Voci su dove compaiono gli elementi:
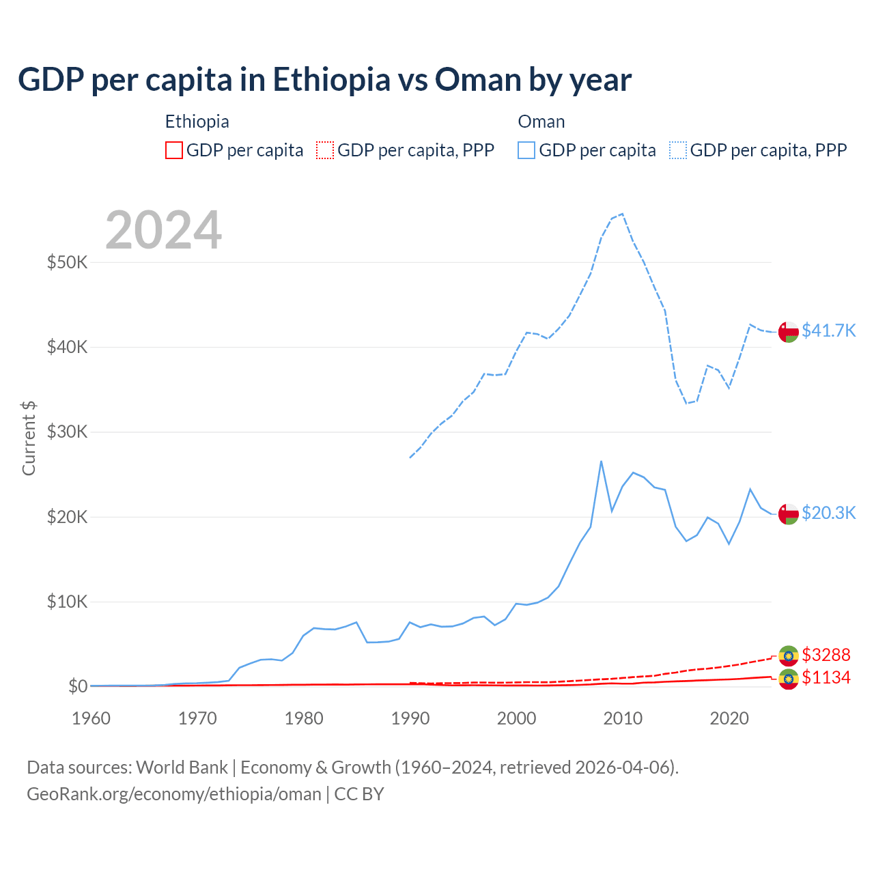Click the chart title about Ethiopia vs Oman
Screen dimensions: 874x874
(324, 80)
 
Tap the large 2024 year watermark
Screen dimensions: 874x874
(164, 230)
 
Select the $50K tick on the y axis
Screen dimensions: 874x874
(67, 262)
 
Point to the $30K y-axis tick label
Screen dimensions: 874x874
(67, 432)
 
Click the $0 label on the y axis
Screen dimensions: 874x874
(78, 686)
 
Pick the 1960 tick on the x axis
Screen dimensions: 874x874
(91, 718)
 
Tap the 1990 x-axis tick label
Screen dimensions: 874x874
(410, 718)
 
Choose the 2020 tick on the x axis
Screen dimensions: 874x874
(729, 718)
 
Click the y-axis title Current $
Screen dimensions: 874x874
(29, 438)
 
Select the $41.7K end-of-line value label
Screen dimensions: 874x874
(828, 330)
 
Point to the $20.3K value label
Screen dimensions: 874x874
(828, 513)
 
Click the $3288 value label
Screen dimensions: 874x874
(826, 655)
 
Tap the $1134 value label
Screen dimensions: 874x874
(826, 677)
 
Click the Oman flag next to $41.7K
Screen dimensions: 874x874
(789, 331)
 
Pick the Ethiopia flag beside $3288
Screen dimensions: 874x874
(789, 656)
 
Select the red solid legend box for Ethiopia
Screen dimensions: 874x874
(174, 150)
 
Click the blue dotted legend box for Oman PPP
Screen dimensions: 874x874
(678, 150)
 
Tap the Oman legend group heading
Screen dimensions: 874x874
(541, 122)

● Obiettivo: Converti tutte le righe qui sopra in una tabella Markdown con le colonne "Numero" e "Testo della riga", tralasciando le righe vuote e le immagini.

● Risposta:
| Numero | Testo della riga |
|---|---|
| 1 | Click the chart title about Ethiopia vs Oman |
| 2 | Screen dimensions: 874x874 |
| 3 | (324, 80) |
| 4 | Tap the large 2024 year watermark |
| 5 | Screen dimensions: 874x874 |
| 6 | (164, 230) |
| 7 | Select the $50K tick on the y axis |
| 8 | Screen dimensions: 874x874 |
| 9 | (67, 262) |
| 10 | Point to the $30K y-axis tick label |
| 11 | Screen dimensions: 874x874 |
| 12 | (67, 432) |
| 13 | Click the $0 label on the y axis |
| 14 | Screen dimensions: 874x874 |
| 15 | (78, 686) |
| 16 | Pick the 1960 tick on the x axis |
| 17 | Screen dimensions: 874x874 |
| 18 | (91, 718) |
| 19 | Tap the 1990 x-axis tick label |
| 20 | Screen dimensions: 874x874 |
| 21 | (410, 718) |
| 22 | Choose the 2020 tick on the x axis |
| 23 | Screen dimensions: 874x874 |
| 24 | (729, 718) |
| 25 | Click the y-axis title Current $ |
| 26 | Screen dimensions: 874x874 |
| 27 | (29, 438) |
| 28 | Select the $41.7K end-of-line value label |
| 29 | Screen dimensions: 874x874 |
| 30 | (828, 330) |
| 31 | Point to the $20.3K value label |
| 32 | Screen dimensions: 874x874 |
| 33 | (828, 513) |
| 34 | Click the $3288 value label |
| 35 | Screen dimensions: 874x874 |
| 36 | (826, 655) |
| 37 | Tap the $1134 value label |
| 38 | Screen dimensions: 874x874 |
| 39 | (826, 677) |
| 40 | Click the Oman flag next to $41.7K |
| 41 | Screen dimensions: 874x874 |
| 42 | (789, 331) |
| 43 | Pick the Ethiopia flag beside $3288 |
| 44 | Screen dimensions: 874x874 |
| 45 | (789, 656) |
| 46 | Select the red solid legend box for Ethiopia |
| 47 | Screen dimensions: 874x874 |
| 48 | (174, 150) |
| 49 | Click the blue dotted legend box for Oman PPP |
| 50 | Screen dimensions: 874x874 |
| 51 | (678, 150) |
| 52 | Tap the Oman legend group heading |
| 53 | Screen dimensions: 874x874 |
| 54 | (541, 122) |